|
 |

MASTORing languages
| |
IBM's history with speech recognition technology goes back over 40 years – to its first demonstration of an early discrete translation system at the 1964 New York World's Fair. At the time, the "shoebox recognizer" could identify the spoken digits zero through nine – for a total of ten words.
Speech recognition has made great strides from those humble beginnings, but travel and the Internet are helping to flatten the world, so more robust and comprehensive tools are needed. Going through airports or getting sick in a foreign country and not being able to understand or communicate can be, at best, inconvenient and, at worst, dangerous.
Yuqing Gao, manager of speech recognition and understanding for IBM Research, had been working on speech technologies for many years when, in 2000, she felt as if speech recognition technology had reached a plateau in its statistical approach. She believed that speech recognition needed new perspectives that could strengthen it for practical uses, such as language-independent semantic meaning representation, dialogue and pragmatic context, and more. She viewed speech translation as an integrated task of speech recognition and understanding. To break through that plateau and go beyond what had existed before, Gao and her team worked to add semantic meaning and context to the work -- a goal they have accomplished with MASTOR (or Multilingual Automatic Speech-to-Speech Translator).

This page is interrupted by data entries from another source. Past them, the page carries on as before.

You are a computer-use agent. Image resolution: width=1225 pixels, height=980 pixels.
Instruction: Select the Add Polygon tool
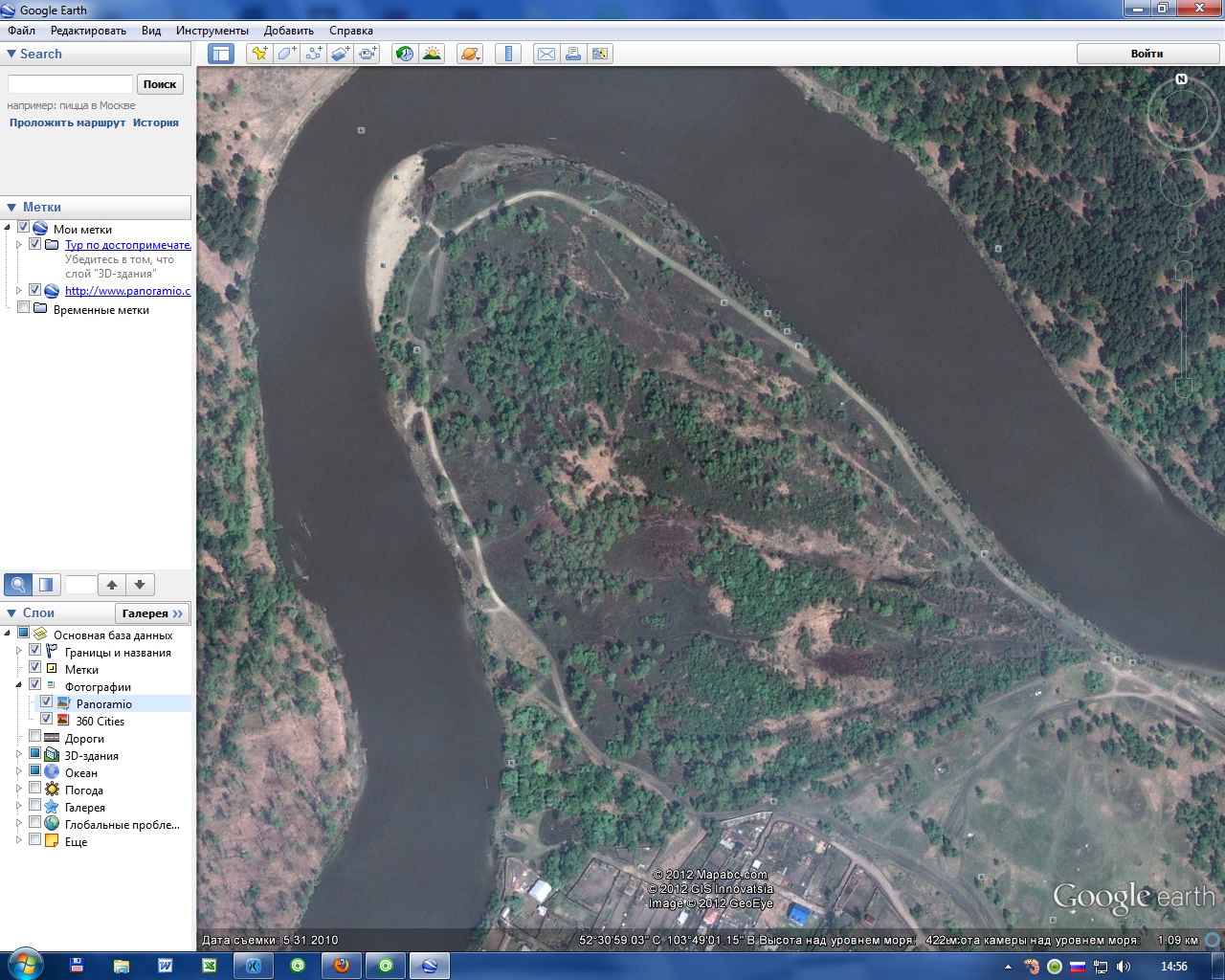coord(286,54)
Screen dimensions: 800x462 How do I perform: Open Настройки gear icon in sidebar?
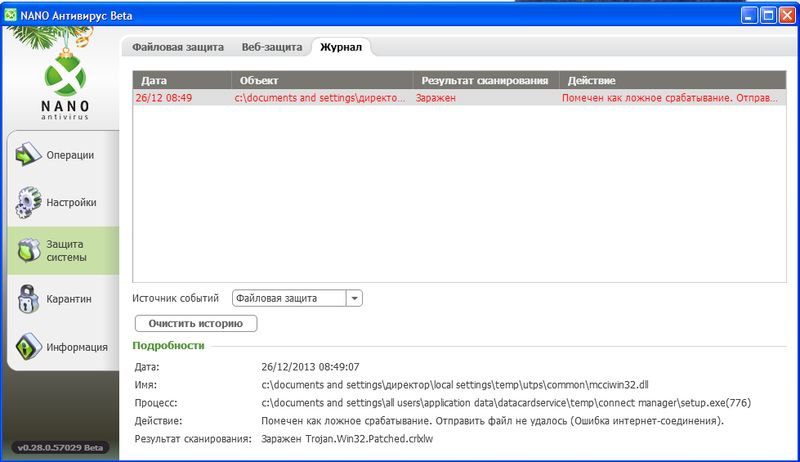point(27,202)
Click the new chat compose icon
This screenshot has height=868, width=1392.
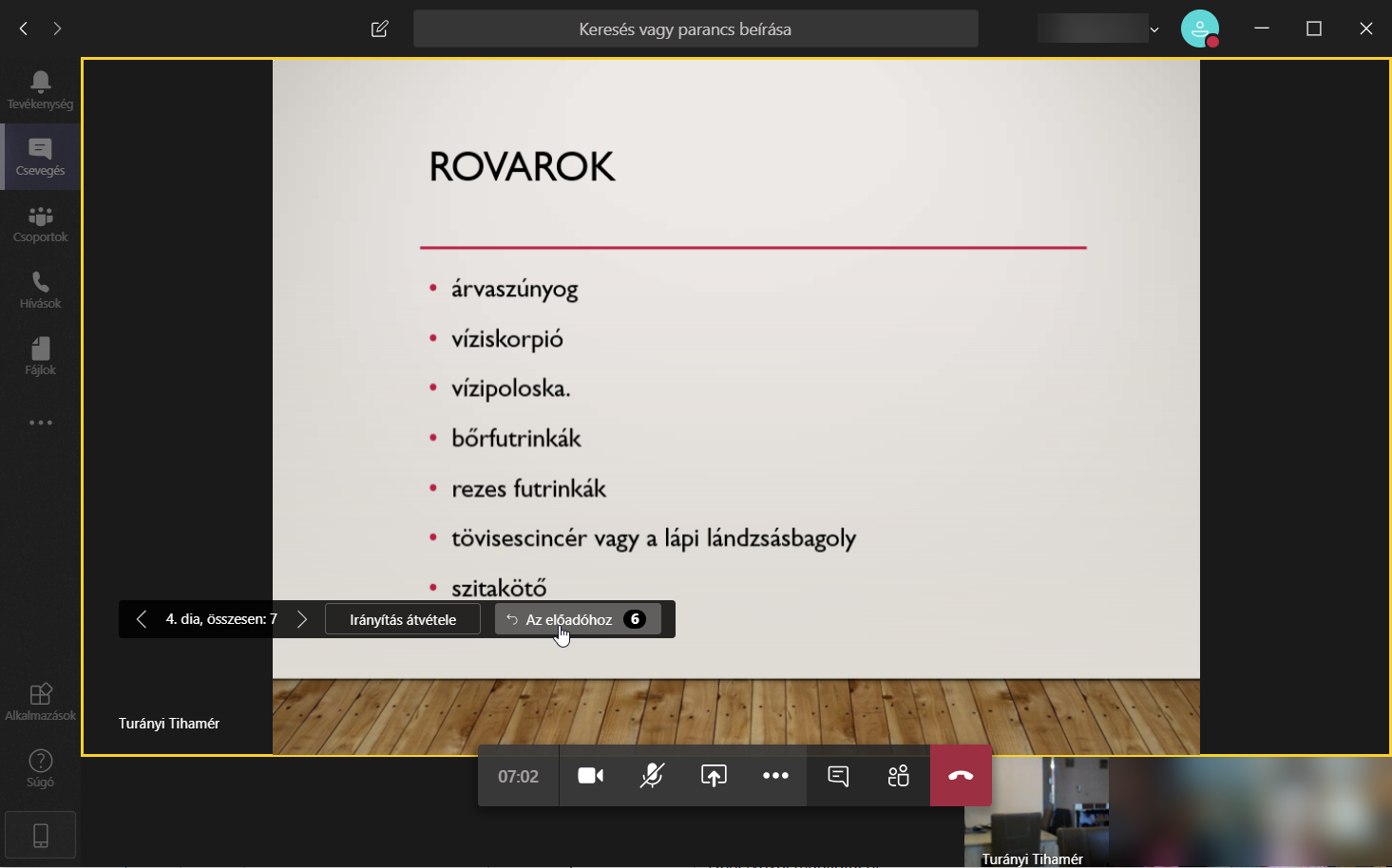coord(380,28)
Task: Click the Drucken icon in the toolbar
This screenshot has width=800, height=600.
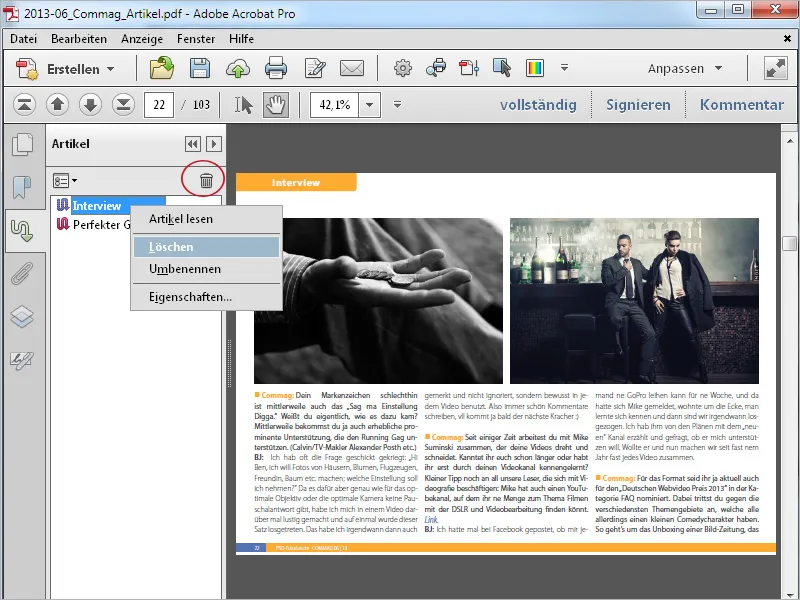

Of course, if this were easy, it would have been done long ago. Gao admits there are a number of hurdles, referring to recognition and translation as "two open-ended challenges."
"Look at recognition alone," she said. "There are different dialects, accents, some low voices, some high pitched, older voices, a speaker who uses slang or who slurs or who speaks slowly. And, no matter what, there is always background noise."
To work as intended, the system needs to recognize English and translate it to Arabic or Chinese and then recognize Arabic or Chinese and translate it back again. But Arabic dialects, for instance, are mainly oral, not written. The written language is very different from the spoken language and those issues had to be dealt with during development. To overcome the difficulties, the team invented algorithms and filed over 10 patents specifically related to these problems.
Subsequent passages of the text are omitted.